▶ Text to read

"""

Reputation: 5241
I'm working on a project for managing submissions of Key Performance Indicators (KPIs) for onsite projects. Each submission has Performance Measures (PMs) attached to it, these are decided when the submission is enter on site.
The PMs are given a score by the user depending on the level of completion. I am now working on producing a report using all this data. I have a query that works but it is very large and cumbersome. I'm trying to find a way to streamline it.
I have a query that produces a list of KPIs. With this list I then apply some sub queries and simple maths to produce a 'score' for that period.
There are 13 periods. The scores are calculated based on the performance measure socres from completed submissions for the current year. There are two types of submissions 'panel' and 'programme'.
A score needs to be calculated for both submission types for each period. The average of these scores are then taken and the final score is calculated.

"""

▶ Provided data
"""

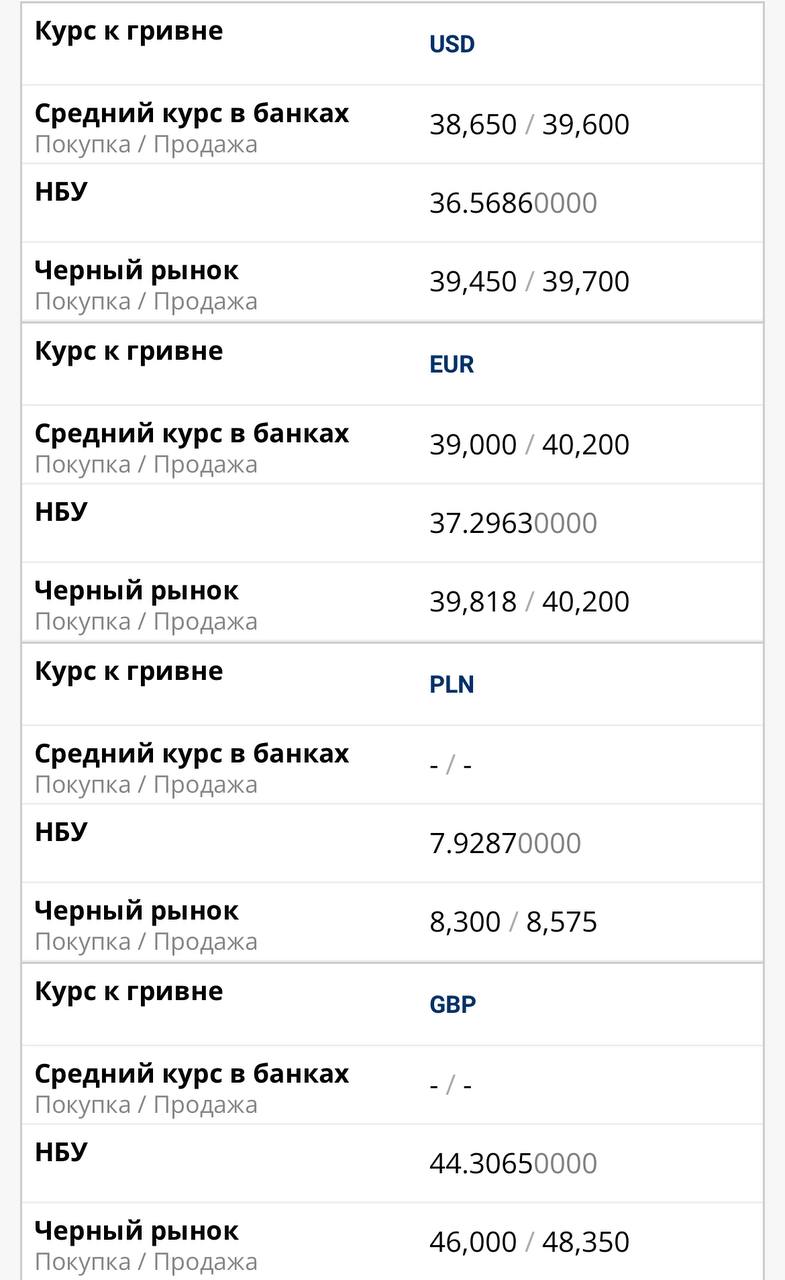Screen dimensions: 785x1280
Task: Click the empty PLN average bank rate
Action: point(450,765)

"""

▶ Given exercise
Please translate this sentence from the KPI report post into Spanish: "A score needs to be calculated for both submission types for each period." The data has no role here.

▶ Final answer
Es necesario calcular una puntuación para ambos tipos de envío en cada período.